Yo creo que, por mucho que en su despedida servidor únicamente echara en falta la bata de cola y el famosísimo "¡si me queréis irse!" de la boda de Lolita, el entrenador preferido por la afición era en estos momentos Quique Sánchez Flores. Al sobrino de la Faraona le dieron la boleta y el club, partido en dos desde tiempos inmemoriales, decidió iniciar entonces unos procesos de selección de dirección deportiva y cuerpo técnico absolutamente kafkianos que acabaron con los noes de Toni, Kiko, Benítez, Luis Enrique y Caparrós por un lado, y los síes de Caminero, Aguilera y Manzano por el otro. Entre los colchoneros existe la sensación de que el único club de Primera que es realmente incapaz de contratar al entrenador que quiere es el suyo... ¿Por qué?... Porque el presidente pretendía a uno y el consejero delegado dijo que cualquiera menos el que quisiera el presidente.

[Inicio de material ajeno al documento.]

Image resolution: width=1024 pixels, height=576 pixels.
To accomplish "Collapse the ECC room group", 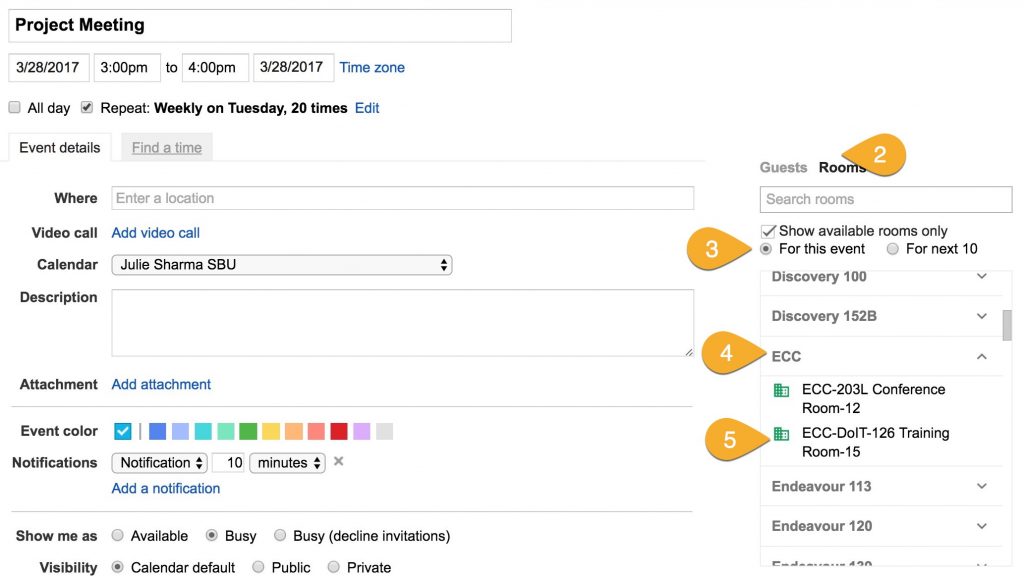I will click(981, 357).
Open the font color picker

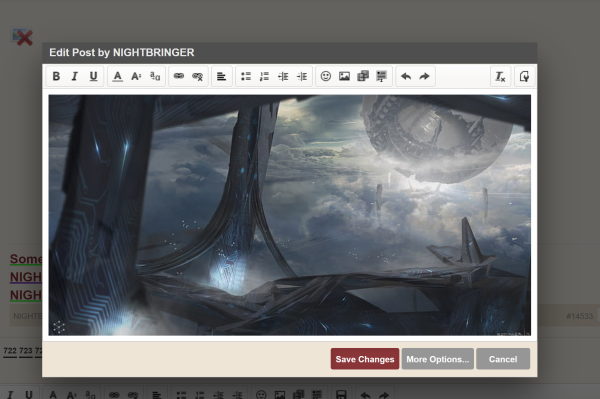117,77
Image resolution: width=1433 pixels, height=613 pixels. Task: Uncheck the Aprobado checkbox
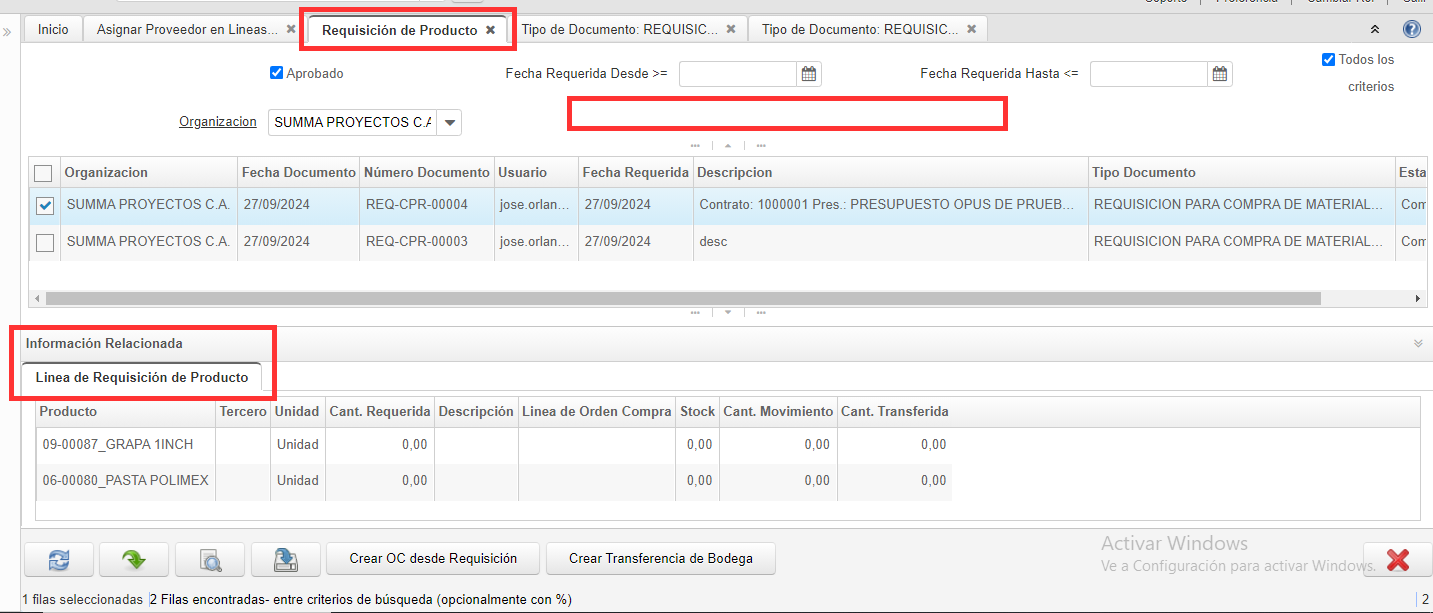[277, 73]
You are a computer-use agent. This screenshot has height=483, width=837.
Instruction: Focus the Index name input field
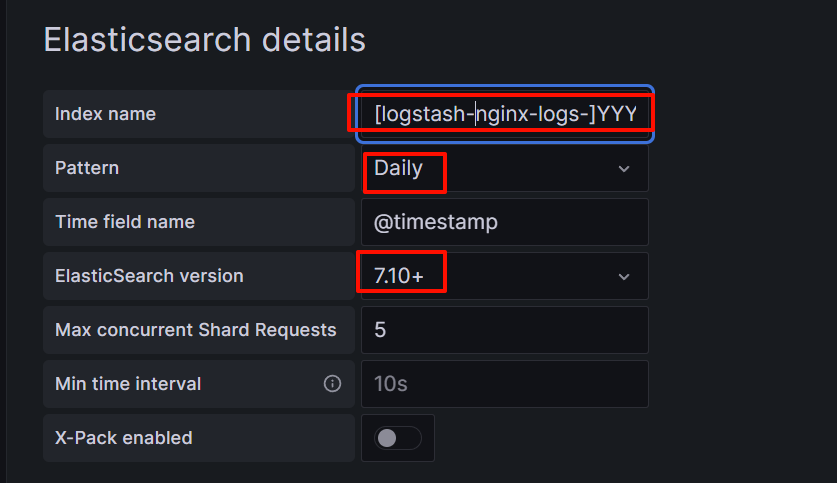coord(504,114)
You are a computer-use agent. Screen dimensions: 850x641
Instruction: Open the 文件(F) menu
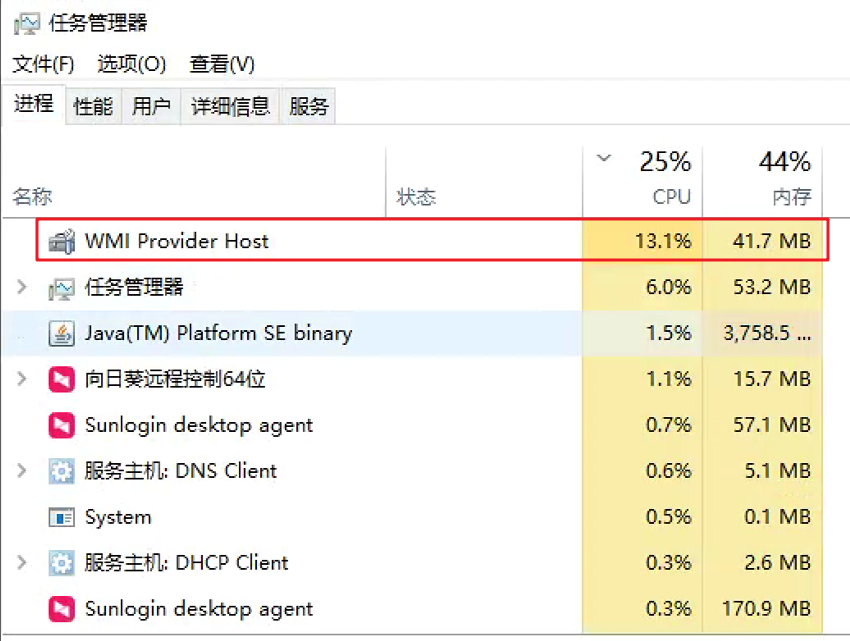pyautogui.click(x=43, y=64)
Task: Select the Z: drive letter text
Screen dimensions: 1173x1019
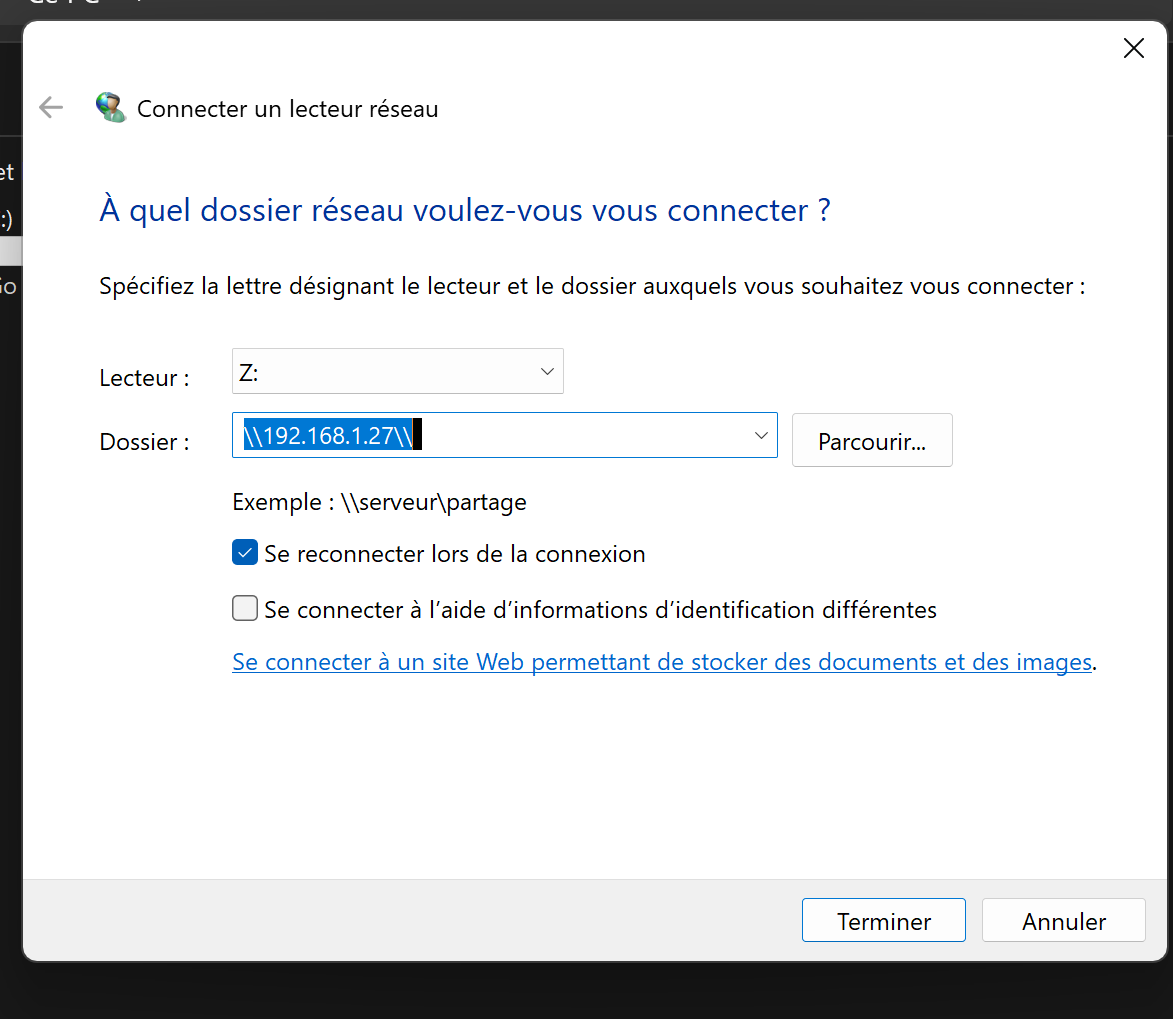Action: tap(250, 372)
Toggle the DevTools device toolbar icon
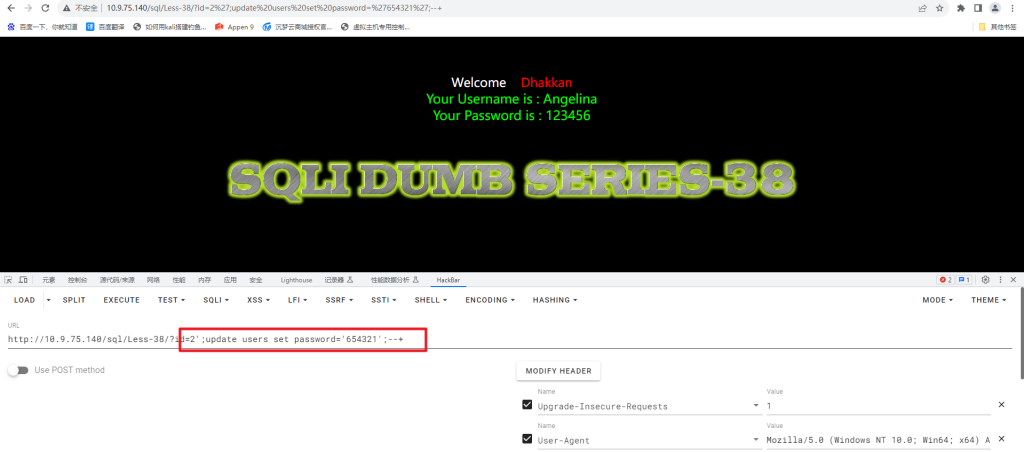Screen dimensions: 1024x452 pyautogui.click(x=21, y=280)
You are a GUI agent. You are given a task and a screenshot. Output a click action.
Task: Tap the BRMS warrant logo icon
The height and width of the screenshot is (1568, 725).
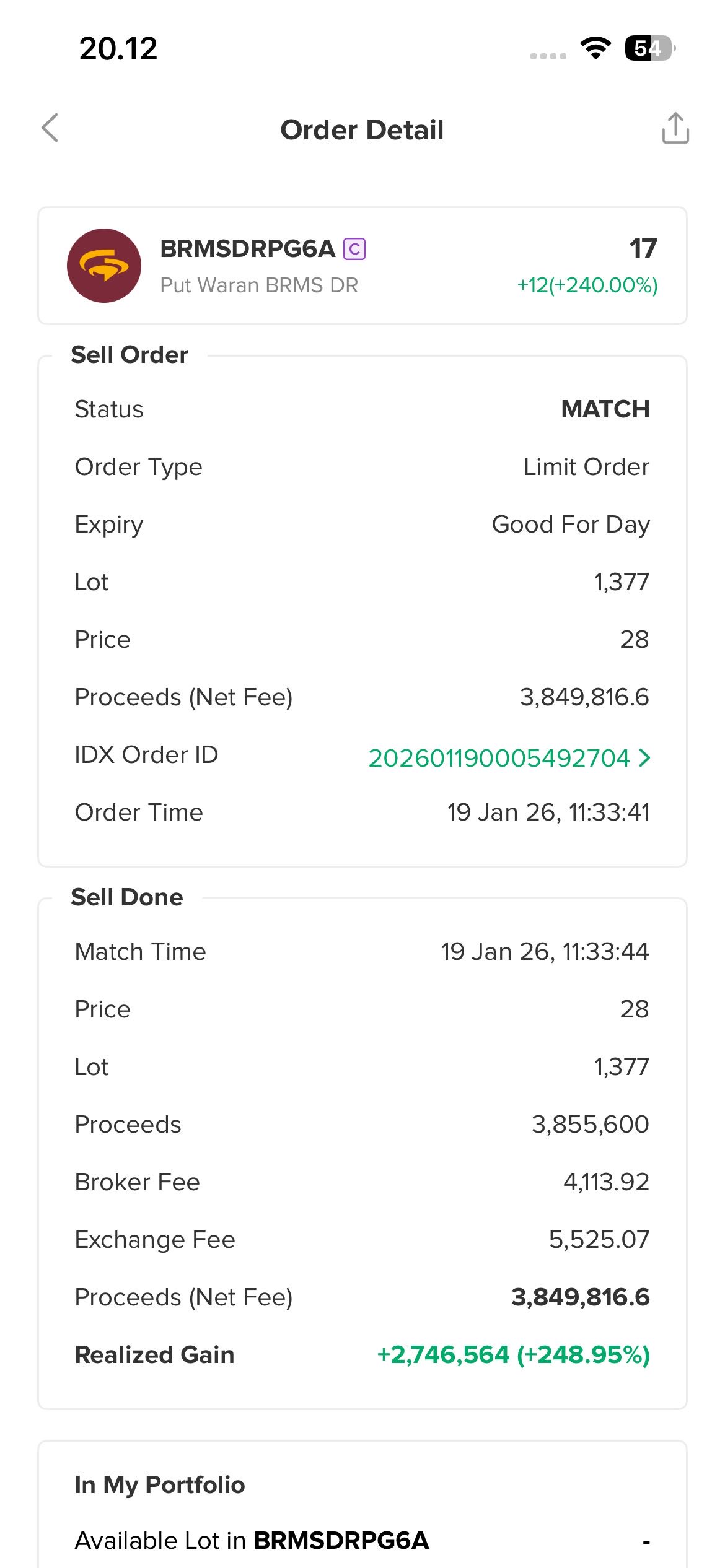(104, 266)
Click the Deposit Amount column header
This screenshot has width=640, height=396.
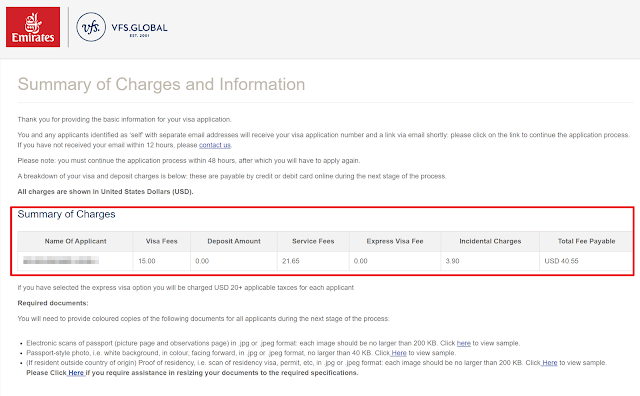point(234,241)
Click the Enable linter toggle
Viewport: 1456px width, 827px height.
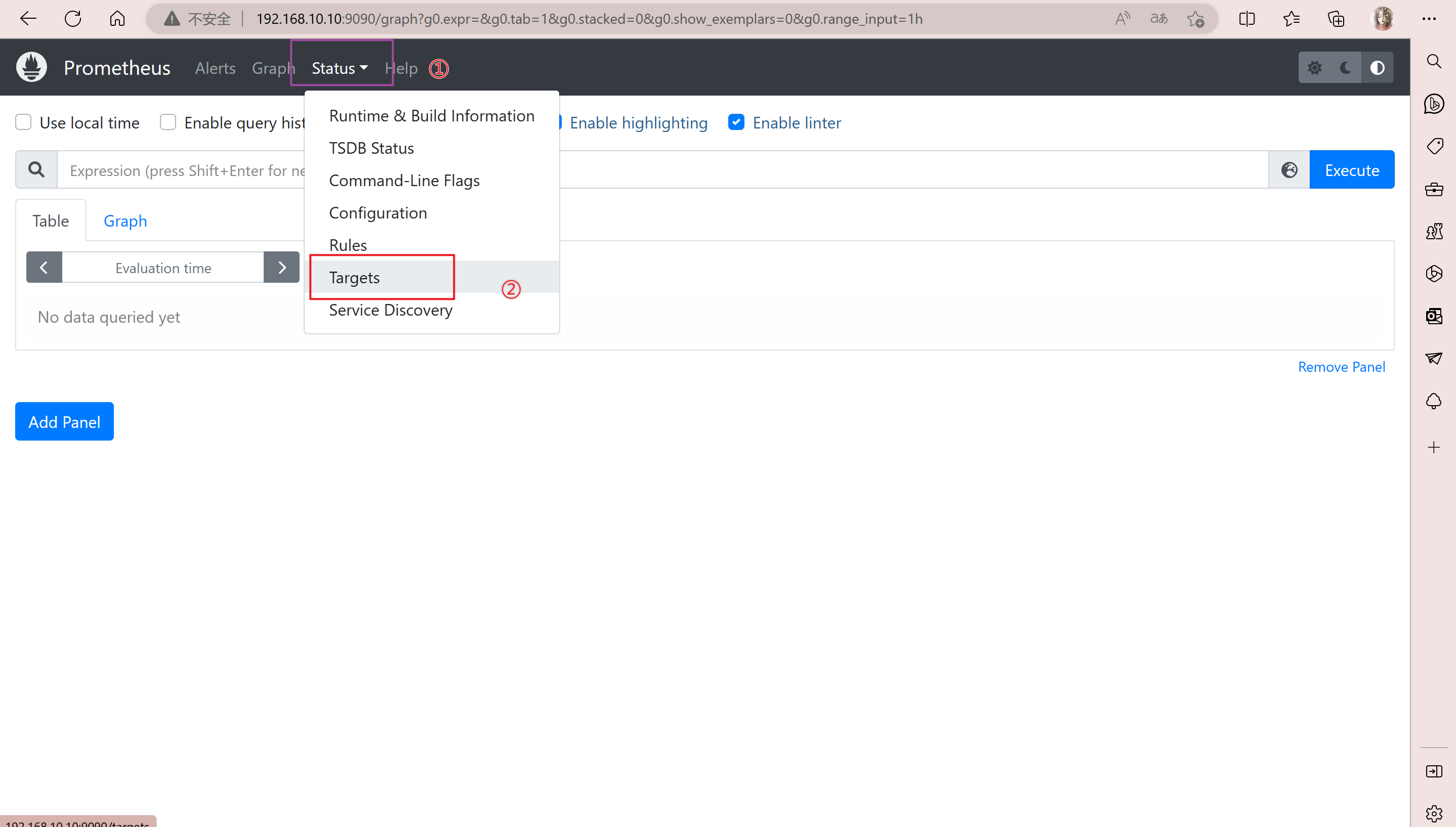click(737, 122)
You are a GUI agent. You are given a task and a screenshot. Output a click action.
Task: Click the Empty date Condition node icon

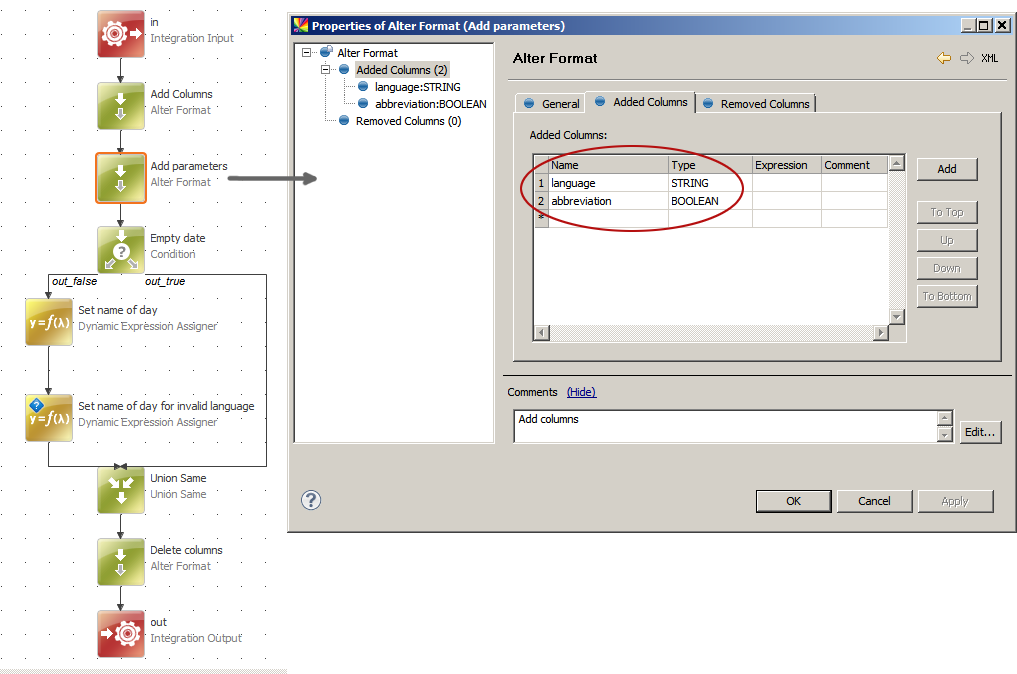point(120,249)
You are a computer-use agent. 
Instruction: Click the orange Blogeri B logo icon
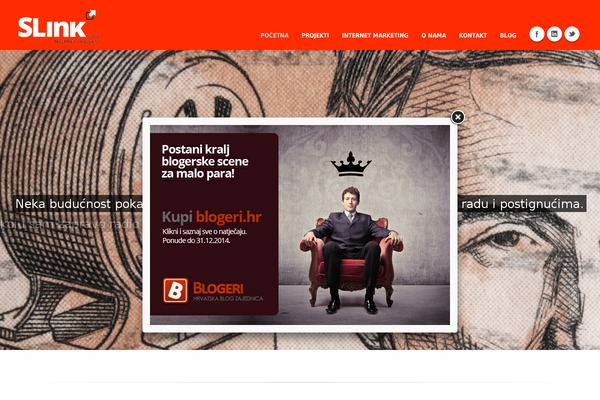click(175, 291)
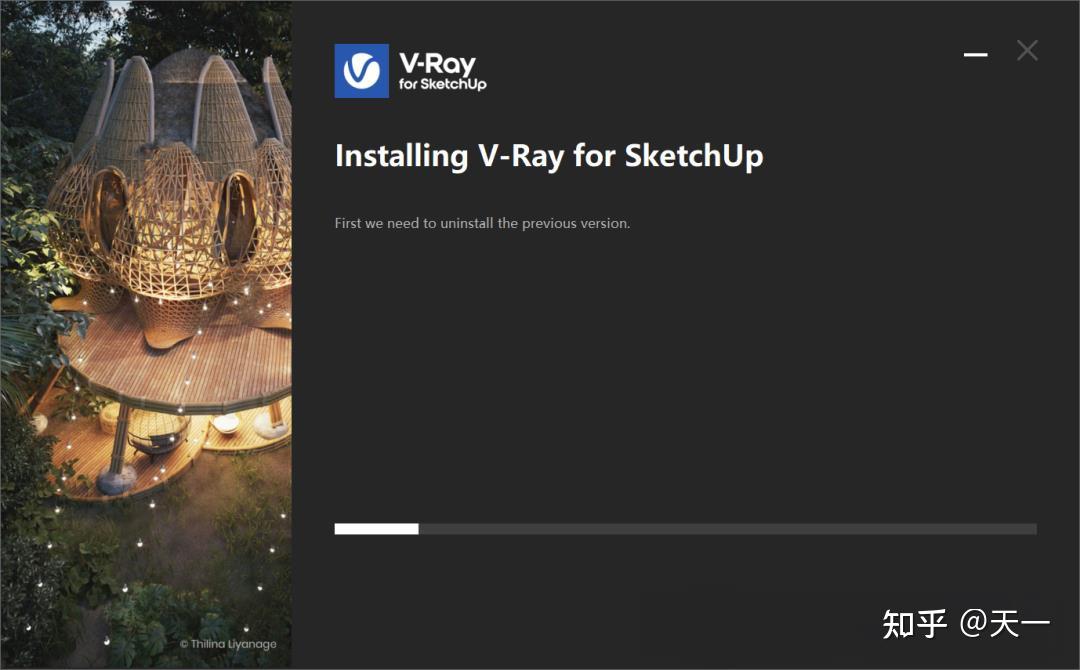The image size is (1080, 670).
Task: Click the 'Installing V-Ray for SketchUp' heading
Action: pyautogui.click(x=548, y=156)
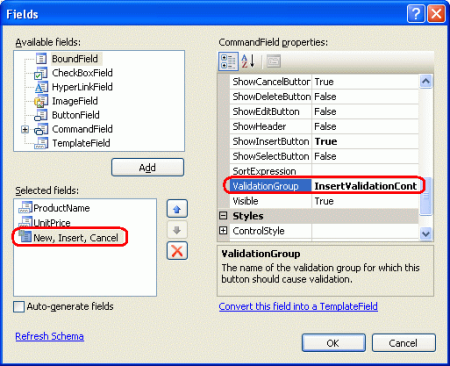Screen dimensions: 450x366
Task: Collapse the Styles property category
Action: (223, 216)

De forma que mis buenos amigos atléticos, y presumo de tener muchos, no consideran en absoluto hostil que el Real Madrid quiera llevarse al Kun Agüero sino que Gil y Cerezo sigan ahí. A fin de ciclo ya olía hace cinco años, ahora a lo que huele es a gato encerrado y podrido. Si mis cálculos no fallan, por Agüero, que probablemente cruce de acera deportiva, y De Gea, que seguro que se irá al Manchester, deberían ingresarse 65 millones de euros, pero la desazón entre la parroquia colchonera es de tal calibre que se da por hecho que ese dinero no se empleará en construir un equipo mejor y más potente sino en poner en danza otro proyecto chusco, vulgar, del montón. No es que no ilusione Manzano, no, es que ya desilusiona todo lo que tenga que ver con una propiedad a la que se considera enemiga y de la que los verdaderos seguidores no saben ya cómo desprenderse.